> _Description of the task_: Only some lines are wanted. Transcribe, exactly, the lines below from the line with "Click the trash" up to and including the line with "The image size is (591, 238).".

═══ Source records ═══

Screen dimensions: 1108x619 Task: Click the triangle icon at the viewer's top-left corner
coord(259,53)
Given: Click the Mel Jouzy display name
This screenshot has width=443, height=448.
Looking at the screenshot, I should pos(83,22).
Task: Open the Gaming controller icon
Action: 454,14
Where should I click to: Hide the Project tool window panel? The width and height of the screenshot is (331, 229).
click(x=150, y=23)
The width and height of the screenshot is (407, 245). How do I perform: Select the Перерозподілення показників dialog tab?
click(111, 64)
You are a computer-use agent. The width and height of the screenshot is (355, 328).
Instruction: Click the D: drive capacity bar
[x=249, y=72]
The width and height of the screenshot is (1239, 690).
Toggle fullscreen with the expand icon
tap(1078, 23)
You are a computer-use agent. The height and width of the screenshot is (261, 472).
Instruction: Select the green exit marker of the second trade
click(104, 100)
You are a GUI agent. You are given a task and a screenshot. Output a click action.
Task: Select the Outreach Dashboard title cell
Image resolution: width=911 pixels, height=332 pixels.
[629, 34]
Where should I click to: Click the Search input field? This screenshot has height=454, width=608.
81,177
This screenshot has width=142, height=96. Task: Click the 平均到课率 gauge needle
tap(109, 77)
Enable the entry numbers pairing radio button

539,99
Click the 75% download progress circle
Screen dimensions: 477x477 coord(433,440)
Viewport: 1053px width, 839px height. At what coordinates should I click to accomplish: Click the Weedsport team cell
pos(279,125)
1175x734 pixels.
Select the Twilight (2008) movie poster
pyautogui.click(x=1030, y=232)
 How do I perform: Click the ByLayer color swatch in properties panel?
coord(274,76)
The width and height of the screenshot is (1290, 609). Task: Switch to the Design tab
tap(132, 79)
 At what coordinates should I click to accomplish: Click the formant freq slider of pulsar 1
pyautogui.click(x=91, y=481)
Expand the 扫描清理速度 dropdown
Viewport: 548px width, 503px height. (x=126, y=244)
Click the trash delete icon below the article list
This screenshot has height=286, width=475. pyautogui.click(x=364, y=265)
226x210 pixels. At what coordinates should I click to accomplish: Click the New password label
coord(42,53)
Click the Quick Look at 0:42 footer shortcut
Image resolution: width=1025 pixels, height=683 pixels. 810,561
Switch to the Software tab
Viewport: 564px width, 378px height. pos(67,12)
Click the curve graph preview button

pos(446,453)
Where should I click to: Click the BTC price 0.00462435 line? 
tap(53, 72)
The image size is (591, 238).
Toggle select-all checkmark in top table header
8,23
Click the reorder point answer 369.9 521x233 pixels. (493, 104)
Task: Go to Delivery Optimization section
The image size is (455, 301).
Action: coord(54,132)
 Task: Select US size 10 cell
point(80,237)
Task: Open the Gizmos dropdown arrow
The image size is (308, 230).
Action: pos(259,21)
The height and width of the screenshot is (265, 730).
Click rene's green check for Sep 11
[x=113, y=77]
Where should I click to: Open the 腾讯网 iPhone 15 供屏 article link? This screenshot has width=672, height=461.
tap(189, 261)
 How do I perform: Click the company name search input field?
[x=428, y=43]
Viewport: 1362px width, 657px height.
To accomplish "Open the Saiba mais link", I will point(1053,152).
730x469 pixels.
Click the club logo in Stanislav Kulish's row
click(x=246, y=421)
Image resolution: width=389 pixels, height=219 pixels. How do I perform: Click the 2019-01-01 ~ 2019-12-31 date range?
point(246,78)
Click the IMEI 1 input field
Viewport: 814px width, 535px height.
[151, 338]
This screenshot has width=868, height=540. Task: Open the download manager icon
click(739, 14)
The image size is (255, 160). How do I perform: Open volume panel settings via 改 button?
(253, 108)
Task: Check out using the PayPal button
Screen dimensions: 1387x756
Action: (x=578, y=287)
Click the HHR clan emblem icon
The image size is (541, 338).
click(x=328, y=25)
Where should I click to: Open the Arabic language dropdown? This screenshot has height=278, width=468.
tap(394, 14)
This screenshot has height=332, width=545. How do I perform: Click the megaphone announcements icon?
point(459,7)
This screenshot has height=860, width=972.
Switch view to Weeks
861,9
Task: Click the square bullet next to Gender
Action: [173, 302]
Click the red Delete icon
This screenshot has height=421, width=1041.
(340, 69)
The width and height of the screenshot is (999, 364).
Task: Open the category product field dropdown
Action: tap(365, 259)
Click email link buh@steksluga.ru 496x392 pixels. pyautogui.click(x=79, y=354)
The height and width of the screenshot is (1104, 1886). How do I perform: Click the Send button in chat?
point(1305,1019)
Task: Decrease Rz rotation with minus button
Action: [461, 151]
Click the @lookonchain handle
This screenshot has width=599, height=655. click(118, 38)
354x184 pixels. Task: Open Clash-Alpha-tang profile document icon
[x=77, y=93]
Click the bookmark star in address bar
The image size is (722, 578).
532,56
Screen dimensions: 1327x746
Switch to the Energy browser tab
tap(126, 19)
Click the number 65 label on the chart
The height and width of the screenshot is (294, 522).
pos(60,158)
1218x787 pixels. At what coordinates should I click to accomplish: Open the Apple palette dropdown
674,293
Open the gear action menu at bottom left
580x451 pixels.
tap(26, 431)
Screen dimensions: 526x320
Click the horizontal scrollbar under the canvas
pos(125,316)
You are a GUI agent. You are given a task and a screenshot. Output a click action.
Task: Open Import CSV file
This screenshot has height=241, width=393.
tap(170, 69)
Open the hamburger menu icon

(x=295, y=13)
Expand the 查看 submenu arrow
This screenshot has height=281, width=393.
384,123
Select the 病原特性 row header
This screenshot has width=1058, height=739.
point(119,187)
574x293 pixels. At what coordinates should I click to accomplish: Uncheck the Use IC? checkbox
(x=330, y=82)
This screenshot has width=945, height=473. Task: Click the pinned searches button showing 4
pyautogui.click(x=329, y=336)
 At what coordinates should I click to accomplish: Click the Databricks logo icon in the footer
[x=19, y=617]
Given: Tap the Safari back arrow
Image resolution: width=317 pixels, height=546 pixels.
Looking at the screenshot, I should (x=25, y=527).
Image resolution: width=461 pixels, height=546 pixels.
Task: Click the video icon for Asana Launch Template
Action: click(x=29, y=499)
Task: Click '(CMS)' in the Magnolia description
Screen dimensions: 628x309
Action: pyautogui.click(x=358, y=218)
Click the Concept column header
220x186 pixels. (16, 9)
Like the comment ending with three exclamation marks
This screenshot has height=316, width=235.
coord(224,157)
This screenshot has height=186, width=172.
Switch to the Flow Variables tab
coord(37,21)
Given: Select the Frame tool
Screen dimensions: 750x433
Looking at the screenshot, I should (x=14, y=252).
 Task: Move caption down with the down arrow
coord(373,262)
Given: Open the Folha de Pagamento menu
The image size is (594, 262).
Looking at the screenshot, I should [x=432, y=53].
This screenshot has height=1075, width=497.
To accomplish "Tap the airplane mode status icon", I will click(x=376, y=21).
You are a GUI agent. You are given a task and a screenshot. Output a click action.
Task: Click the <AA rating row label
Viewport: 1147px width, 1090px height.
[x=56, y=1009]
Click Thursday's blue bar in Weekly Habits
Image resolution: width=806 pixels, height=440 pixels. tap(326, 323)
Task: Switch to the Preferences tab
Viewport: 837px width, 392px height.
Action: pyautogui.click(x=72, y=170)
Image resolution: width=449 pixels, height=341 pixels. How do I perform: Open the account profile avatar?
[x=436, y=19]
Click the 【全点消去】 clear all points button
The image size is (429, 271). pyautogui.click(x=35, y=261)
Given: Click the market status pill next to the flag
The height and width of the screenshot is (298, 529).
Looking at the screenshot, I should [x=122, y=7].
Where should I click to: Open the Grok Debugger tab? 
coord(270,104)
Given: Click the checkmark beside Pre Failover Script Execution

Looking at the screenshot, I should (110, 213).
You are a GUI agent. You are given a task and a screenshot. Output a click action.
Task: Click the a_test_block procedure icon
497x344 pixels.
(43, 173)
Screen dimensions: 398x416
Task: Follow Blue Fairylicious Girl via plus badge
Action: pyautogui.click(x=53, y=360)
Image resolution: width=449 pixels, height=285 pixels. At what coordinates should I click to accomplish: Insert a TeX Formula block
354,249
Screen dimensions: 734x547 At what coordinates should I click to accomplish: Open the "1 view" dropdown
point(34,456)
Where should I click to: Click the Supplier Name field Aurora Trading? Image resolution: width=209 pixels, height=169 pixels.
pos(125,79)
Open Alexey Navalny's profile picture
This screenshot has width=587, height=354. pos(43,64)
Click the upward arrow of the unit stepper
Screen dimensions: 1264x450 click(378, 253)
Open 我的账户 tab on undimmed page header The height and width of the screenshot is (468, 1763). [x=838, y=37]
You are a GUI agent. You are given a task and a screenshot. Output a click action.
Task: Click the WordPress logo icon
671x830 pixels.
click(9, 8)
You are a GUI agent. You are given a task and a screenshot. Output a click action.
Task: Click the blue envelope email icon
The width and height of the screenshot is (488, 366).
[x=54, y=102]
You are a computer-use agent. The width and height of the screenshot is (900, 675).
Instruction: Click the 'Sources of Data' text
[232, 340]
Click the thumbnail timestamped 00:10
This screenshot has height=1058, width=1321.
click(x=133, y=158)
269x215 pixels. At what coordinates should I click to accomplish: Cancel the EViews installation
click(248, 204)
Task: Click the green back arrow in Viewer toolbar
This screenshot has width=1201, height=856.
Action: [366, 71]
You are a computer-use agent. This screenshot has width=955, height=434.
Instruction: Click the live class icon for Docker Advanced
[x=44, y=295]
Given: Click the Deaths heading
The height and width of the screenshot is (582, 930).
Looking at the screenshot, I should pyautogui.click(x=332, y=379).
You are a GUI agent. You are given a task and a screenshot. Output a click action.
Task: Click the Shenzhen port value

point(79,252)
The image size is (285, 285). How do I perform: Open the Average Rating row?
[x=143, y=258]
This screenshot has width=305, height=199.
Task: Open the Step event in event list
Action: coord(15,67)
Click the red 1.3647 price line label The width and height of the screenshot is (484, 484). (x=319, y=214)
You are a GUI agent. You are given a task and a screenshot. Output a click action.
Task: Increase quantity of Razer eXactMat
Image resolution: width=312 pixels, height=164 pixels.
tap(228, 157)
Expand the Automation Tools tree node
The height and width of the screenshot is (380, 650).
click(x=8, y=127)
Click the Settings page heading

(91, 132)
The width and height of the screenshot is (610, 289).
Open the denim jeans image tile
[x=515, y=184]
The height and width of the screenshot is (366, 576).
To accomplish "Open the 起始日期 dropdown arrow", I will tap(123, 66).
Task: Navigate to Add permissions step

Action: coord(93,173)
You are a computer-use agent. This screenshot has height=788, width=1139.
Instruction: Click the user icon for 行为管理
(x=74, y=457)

═══

> _Your response_:
Click the trash delete icon below the article list
This screenshot has height=286, width=475. pyautogui.click(x=364, y=265)
226x210 pixels. At what coordinates should I click to accomplish: Click the New password label
coord(42,53)
Click the Quick Look at 0:42 footer shortcut
Image resolution: width=1025 pixels, height=683 pixels. 810,561
Switch to the Software tab
Viewport: 564px width, 378px height. pos(67,12)
Click the curve graph preview button

pos(446,453)
Where should I click to: Click the BTC price 0.00462435 line? 
tap(53, 72)
The image size is (591, 238).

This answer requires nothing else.